CFT Update Monday, November 21st
Crypto markets had a relatively steady week, with BTC and ETH consolidating around the $16,500 and $1,150 mark respectively as markets responded sideways to FTX and its related hurdles. US Equities dropped moderately last week amid concerns about the growth outlook in the US and the Fed’s intentions to persist in its fight against inflation. Oil dropped as Saudi Arabia eyes an OPEC production increase. DXY traded sideways last week as CPI’s latest data and Fed speaker Bullard’s Hawkish comment – peak rate – sent neutralizing signals to the market.
This week, investors will have an eye on the last batch of Q3 earnings – including technology companies DELL, and ZOOM – along with the meeting minutes from the FOMC’s latest monetary policy meeting, which will help investors assess the intentions of the Fed. This Wednesday Consumer Sentiment Index MSCI and this week’s Black Friday data will also help investors assess the current state of the US economy.
BTC and ETH are retracing today, trading near the $15,800 and $1,100 marks ($15,400 and $1,077 on some exchanges) whereas Equities are also decreasing today with Nasdaq and S&P trading at $11,025 (-1.1%) and $3,950 (-0.4%). DXY is regaining today, trading just below 108.

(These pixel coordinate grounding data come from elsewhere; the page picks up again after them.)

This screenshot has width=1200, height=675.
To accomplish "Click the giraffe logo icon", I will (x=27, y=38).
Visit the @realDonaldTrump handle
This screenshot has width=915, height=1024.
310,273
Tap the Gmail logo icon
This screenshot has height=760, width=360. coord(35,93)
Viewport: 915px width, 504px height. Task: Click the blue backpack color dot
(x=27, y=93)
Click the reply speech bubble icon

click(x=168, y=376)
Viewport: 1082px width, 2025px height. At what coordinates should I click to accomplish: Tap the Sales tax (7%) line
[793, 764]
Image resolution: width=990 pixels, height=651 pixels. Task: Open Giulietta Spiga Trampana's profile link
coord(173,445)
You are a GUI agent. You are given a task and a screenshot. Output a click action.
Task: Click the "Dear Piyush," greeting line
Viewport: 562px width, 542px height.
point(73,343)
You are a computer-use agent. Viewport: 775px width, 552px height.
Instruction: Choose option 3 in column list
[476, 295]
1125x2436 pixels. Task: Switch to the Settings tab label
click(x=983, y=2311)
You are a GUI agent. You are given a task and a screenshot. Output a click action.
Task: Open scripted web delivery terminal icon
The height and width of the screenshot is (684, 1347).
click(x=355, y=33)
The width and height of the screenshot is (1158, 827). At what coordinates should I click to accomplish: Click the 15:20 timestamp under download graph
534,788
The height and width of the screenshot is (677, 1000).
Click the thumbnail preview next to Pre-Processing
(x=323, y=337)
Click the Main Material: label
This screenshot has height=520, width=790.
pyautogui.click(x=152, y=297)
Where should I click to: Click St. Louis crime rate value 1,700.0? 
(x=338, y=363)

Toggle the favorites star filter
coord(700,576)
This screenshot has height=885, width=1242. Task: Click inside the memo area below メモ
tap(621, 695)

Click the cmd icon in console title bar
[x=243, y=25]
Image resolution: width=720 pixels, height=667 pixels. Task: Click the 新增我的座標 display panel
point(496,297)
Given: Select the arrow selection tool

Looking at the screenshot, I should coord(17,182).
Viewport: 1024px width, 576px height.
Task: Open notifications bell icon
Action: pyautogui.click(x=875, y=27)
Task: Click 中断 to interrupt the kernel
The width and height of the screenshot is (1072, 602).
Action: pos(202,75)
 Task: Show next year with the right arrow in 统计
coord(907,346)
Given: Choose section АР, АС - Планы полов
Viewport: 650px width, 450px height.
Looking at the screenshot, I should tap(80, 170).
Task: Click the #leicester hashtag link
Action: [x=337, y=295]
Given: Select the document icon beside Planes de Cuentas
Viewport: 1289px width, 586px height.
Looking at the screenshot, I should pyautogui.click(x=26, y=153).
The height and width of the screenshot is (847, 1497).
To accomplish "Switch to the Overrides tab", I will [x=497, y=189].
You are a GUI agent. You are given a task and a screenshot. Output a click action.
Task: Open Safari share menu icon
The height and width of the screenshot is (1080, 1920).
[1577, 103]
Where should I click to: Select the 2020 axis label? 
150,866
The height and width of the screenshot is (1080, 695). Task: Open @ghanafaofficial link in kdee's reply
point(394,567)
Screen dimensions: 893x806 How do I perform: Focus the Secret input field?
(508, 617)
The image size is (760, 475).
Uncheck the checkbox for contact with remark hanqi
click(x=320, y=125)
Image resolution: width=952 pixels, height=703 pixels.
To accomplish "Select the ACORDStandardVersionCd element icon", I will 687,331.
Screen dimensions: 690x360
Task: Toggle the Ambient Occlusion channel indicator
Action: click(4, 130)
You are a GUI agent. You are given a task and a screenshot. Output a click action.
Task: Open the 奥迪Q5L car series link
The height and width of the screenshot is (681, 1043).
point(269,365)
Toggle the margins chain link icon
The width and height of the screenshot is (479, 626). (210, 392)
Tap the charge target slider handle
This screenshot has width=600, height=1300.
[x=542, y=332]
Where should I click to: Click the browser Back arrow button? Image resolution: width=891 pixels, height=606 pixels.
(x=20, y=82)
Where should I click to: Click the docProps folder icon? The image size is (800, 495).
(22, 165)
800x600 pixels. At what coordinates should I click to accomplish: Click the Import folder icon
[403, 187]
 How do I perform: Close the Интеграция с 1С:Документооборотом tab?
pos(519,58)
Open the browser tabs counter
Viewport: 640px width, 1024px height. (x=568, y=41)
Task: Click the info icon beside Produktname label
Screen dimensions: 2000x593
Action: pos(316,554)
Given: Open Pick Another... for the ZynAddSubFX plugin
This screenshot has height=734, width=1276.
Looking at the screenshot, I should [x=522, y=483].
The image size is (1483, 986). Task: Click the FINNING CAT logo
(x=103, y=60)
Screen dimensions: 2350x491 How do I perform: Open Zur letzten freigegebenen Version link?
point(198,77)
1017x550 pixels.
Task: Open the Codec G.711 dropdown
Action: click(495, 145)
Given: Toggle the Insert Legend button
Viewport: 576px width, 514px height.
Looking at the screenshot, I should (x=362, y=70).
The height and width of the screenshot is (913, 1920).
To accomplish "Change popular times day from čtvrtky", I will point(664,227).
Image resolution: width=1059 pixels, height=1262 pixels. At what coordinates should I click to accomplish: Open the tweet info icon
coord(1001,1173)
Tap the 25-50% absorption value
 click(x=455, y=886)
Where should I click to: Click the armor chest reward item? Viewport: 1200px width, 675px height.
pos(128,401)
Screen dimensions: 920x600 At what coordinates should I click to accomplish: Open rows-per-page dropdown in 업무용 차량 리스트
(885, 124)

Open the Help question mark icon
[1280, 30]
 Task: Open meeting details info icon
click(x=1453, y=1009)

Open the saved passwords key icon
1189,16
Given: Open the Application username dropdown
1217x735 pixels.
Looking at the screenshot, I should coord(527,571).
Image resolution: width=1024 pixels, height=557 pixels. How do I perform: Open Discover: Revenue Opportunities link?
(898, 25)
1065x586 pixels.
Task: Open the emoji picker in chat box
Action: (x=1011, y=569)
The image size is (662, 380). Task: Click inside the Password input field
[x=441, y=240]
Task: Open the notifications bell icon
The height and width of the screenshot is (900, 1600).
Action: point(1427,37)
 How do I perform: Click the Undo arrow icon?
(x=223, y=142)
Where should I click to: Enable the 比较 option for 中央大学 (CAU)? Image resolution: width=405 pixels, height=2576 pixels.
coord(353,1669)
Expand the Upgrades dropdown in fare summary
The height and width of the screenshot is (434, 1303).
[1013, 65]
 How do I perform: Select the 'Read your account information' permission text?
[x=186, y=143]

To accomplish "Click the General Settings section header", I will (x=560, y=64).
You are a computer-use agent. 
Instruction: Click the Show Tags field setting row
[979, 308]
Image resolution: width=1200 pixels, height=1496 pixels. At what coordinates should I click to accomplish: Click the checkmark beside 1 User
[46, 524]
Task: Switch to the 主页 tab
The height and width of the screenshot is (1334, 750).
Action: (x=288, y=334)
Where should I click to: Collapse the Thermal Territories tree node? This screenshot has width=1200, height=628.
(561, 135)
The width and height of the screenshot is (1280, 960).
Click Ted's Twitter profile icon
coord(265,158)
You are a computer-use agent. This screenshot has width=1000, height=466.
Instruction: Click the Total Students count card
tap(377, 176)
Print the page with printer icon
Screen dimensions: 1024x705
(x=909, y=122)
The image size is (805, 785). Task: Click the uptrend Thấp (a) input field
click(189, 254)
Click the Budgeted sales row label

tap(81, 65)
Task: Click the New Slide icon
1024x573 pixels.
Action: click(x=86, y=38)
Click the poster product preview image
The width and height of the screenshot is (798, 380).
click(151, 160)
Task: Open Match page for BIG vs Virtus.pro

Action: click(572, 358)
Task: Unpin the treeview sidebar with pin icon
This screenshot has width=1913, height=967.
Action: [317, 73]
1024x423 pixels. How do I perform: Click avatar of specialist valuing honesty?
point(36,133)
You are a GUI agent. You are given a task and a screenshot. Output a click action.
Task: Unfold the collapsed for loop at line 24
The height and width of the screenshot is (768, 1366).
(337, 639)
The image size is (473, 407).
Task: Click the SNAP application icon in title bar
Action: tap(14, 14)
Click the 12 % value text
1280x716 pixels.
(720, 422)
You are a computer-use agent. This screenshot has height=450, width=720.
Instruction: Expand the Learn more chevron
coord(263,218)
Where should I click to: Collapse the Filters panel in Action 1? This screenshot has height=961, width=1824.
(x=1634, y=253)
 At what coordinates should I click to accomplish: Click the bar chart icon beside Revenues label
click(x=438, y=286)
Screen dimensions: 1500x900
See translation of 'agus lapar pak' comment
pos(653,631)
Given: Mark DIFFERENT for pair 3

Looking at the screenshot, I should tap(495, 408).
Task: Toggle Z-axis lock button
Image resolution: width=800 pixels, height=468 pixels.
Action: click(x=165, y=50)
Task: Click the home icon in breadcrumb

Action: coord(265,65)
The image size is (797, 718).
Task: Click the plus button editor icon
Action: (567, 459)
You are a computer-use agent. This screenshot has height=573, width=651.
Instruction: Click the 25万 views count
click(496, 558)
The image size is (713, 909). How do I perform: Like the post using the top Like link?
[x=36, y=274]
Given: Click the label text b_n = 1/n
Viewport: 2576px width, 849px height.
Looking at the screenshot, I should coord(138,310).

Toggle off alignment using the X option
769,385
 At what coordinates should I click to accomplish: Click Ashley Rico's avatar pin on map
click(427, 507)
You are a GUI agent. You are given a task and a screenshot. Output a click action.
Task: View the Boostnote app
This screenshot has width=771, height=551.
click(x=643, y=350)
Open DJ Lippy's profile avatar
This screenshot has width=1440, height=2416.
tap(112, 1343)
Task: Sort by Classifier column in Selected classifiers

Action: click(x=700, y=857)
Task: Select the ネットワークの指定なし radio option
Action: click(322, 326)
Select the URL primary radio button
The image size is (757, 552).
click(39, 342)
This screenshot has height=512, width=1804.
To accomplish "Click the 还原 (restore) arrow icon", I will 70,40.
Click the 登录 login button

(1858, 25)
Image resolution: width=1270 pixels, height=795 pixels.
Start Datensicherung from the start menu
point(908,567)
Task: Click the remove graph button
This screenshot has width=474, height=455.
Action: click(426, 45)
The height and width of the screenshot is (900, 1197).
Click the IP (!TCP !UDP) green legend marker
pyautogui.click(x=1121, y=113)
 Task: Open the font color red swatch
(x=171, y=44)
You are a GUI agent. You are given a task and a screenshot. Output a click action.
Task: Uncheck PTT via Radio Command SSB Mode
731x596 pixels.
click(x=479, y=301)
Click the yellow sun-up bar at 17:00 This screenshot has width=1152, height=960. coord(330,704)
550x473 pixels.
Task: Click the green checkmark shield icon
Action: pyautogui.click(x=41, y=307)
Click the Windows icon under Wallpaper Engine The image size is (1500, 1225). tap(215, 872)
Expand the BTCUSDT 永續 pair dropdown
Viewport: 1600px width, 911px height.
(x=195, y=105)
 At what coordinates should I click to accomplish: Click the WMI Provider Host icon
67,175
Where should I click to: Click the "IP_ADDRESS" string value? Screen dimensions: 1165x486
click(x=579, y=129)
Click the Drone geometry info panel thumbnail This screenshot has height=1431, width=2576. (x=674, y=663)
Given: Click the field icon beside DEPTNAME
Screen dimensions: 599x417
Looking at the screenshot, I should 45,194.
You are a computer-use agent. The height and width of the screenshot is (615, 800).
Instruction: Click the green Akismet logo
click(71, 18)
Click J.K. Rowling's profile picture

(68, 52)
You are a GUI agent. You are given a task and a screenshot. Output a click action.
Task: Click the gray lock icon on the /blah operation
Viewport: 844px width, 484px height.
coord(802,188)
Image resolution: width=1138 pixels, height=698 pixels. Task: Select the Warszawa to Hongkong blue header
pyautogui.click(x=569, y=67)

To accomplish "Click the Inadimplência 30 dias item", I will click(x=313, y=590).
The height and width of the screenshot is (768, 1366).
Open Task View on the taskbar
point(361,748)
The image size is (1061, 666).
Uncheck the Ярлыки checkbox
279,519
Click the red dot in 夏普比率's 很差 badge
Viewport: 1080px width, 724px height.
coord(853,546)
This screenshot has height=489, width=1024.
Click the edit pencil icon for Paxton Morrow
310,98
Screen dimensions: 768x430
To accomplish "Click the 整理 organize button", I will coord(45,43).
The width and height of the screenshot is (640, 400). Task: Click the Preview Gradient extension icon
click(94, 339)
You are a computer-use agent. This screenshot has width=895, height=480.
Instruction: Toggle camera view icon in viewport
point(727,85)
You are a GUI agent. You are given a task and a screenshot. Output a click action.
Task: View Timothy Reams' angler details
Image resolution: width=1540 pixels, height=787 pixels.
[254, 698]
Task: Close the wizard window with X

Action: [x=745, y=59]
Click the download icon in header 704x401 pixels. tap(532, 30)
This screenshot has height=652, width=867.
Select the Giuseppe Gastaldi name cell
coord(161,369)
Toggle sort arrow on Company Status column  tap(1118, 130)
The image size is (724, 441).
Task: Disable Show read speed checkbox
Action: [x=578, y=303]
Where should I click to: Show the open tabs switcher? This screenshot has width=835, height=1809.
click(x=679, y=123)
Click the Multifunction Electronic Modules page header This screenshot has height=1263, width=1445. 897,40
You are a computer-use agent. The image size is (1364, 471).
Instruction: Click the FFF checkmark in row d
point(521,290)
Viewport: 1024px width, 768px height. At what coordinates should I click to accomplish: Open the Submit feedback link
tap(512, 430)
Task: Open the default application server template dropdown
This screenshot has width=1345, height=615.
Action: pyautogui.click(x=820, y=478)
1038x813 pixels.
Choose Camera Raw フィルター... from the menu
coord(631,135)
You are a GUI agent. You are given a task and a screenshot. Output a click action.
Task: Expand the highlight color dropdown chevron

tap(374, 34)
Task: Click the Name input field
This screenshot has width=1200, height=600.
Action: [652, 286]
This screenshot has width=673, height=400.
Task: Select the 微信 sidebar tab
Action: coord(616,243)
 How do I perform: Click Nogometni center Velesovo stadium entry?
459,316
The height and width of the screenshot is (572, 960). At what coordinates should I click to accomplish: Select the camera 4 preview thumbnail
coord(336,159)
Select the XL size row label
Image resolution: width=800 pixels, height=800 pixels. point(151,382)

We opened new positions on some Large Cap coins today, bringing the exposure to the market to 40%, the rest being in cash. We still have our positions in BTC and a few altcoins. We currently prefer to stay around 40% exposure and monitor the situation to get more exposure to the market.
BTC started last week with gains on encouraging inflation news that could suggest a slowdown or Pivot from the Fed, but then retraced slightly on Wednesday and settled over the $16,500 mark to end the week near the $16,680 mark, reducing the losses for the week down to -2.0%.
BTC continued to lose some ground over the weekend sliding towards the $16,000 mark and is now trading near $15,800 as of writing, just below our downward sloping trendline, bringing the MTD performance for November down to -22 %.
While bear pressure is prevailing on the short term as the market continues to digest the FTX fallout and its yet-to-be-known aftermath – Genesis lately, the scenario of a slowdown or Pivot from the Fed, coupled with a stalling DXY could ignite a rebound in the medium term.
In the downside, the next supports to watch are the $13,900 /$12,090 level and then the next support would be near $9,000. On the upside, the $17,600-mark acts as resistance.
In that respect, an indicative comparison with the previous dot-com bubble and the Lehman Brothers crisis could put in perspective the timing of a possible rebound in 2023.
In a similar fashion to BTC, ETH traded sideways before sliding by the end of the week towards the $1,200 mark, losing -5.8% on the week.
Price action continued to slide towards the $1,000 mark over the weekend, breaking below the lower band of our descending parallel channel. ETH is regaining moderately today, trading above the $1,100 mark, reducing the losses for the month to -29.5%.
Like BTC, we don’t see the bearish pressure fading any time soon while the uncertainty regarding the FTX fallout persists, despite the encouraging inflation data that could signal a Fed slowdown or Pivot in the medium term.
Price action is trading below the lower band of our descending parallel channel with a recent low of $1,070 acting as the main support and then $900 mark – the lowest of the year.
On the upside, the $1,250-mark acts as the resistance.
Traditional US Equity Markets experienced a relatively stable week, with the S&P and Nasdaq Comp losing -0.7% and +-1.6% respectively.
Today, US Equities are retracing slightly close to flat with S&P and Nasdaq down -0.7% and -1.6% respectively, bringing the month-to-date performance to +2% and +0.3%.
DXY traded sideways last week as CPI’s latest data, lower than expected, and Fed speaker Bullard’s Hawkish comment suggesting a peak rate of 5.25% – sent neutralizing signals to the market.
Price action started the week sliding towards the 105 level as the selloff was continuing after last week’s CPI data suggesting a potential slowdown from the Fed. However, DXY regained in the later part of the week with Bullard’s Hawkish comment propelling the index back to the 107 level.
DXY is gaining today, trading near the 108 level as lockdown concerns in China re-emerged with the new covid breakouts. DXY is still trading below our bearish channel and above its 200 MA – currently at 105.2- with the next support at 104.92. On the upside, the lower band of our descending channel acts as the main resistance, currently at 109.
The 10Y yield remained relatively stable over the week. It fell early in the week, reaching a month low of 3.67% – deepening further the inversion of the yield curve with the 2Y note yielding close to 4.53% – but rebounded in the latter part of the week as Fed policymaker J. Bullard indicated a more hawkish stance on monetary policy, reaching back up to 3.81% on Friday.
The 10Y yield was recovering today, trading near the 3.80% mark.